_What this task involves_
Find every line in the records that holds the string "height". Copy each one.

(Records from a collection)
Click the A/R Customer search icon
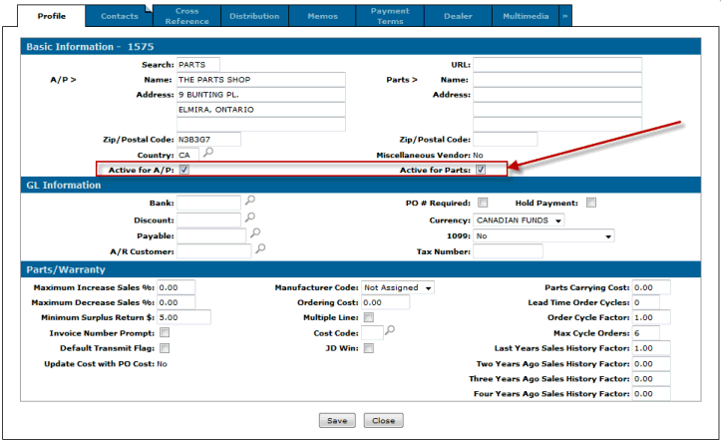 pos(259,251)
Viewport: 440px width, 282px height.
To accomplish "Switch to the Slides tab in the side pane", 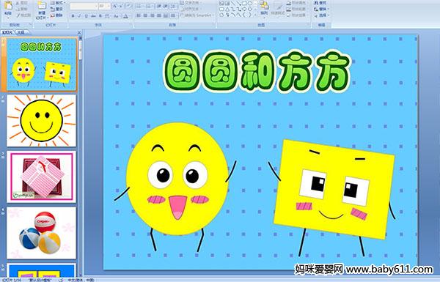I will click(7, 32).
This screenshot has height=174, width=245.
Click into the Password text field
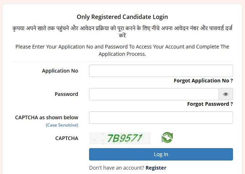(154, 94)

_Response to the exercise_
Viewport: 440px width, 282px height.
This screenshot has height=174, width=245.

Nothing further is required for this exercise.